Obamas Bilanz: Bemüht und durchwachsen

Mit heutigem Tag endet die Amtszeit von Barack Obama als Präsident der Vereinigten Staaten von Amerika. Ich stehe dazu und wiederhole meine in der Kronen Zeitung am 24.1.2009 gegebenen Worte: „Der US-Präsident ist eine großartige Persönlichkeit. Barack Obama steht für die Hoffnung, für den Aufbruch und die Demokratie.“

Ich bin überzeugt davon, dass sich seine Präsidentschaft nahtlos hinter die von J.F. Kennedy in der Geschichte der USA einreihen wird. Aber: Wo viel Licht auch viel Schatten! Außenpolitisch war diese Präsidentschaft eine Katastrophe für den Nahen Osten und Europa. Obama hat die jahrzehntelange Tradition der amerikanischen Außenpolitik leider nahtlos fortgesetzt.
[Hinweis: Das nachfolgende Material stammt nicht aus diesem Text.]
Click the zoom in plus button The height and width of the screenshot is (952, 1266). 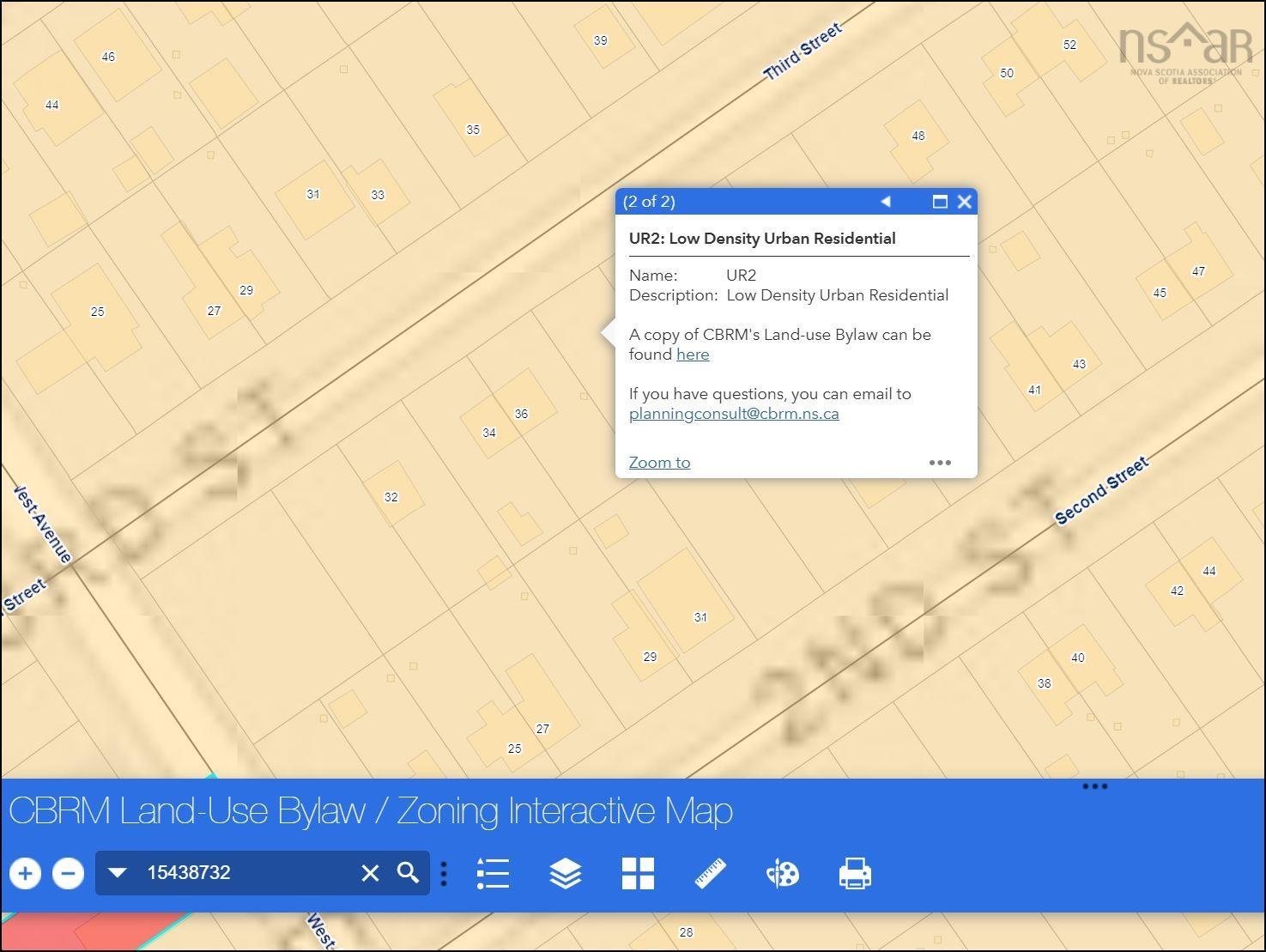point(26,874)
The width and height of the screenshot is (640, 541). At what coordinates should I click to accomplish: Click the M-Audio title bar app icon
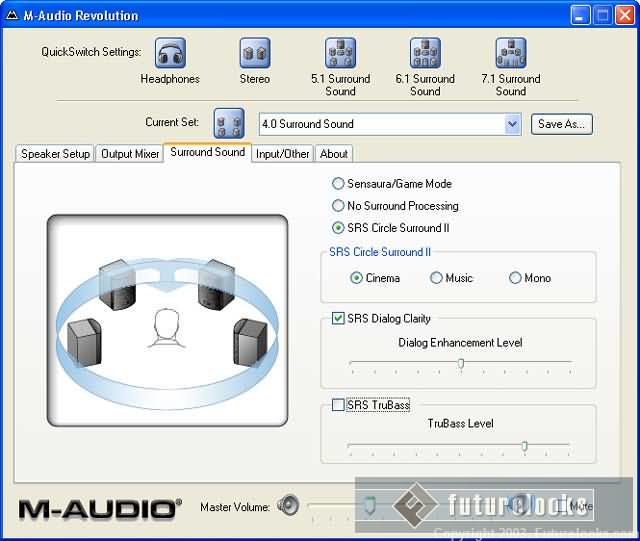pyautogui.click(x=12, y=15)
Mit der Destabilisierung des Nahen Ostens im Zuge des von der USA finanzierten „Arabischen Frühlings“ und der Anti-Russland-Politik hat die USA eine weltweite Destabilisierung ausgelöst. Das sollte bei der historischen Einreihung des großen Charismatikers Obama nicht vergessen werden. Auch der Kampf gegen den weltweiten Terrorismus war wenig effektiv. Innenpolitisch war die Präsidentschaft hingegen ein Segen: Die Weltwirtschaftskrise 2008 haben die Amerikaner besser überwunden als manch andere Kontinente und das sich die USA erstmals um ein funktionierendes Gesundheits- bzw. Sozialversicherungsnetz bemühen, war ein Meilenstein amerikanischer Sozialpolitik. Große Achtung verdient Obama dafür, dass seine Präsidentschaft ohne jegliche Skandale ausgekommen ist. Das hebt ihn positiv von all seinen Amtsvorgänger der letzten Jahre ab.

Die Bilanz daher: Bemüht und durchwachsen.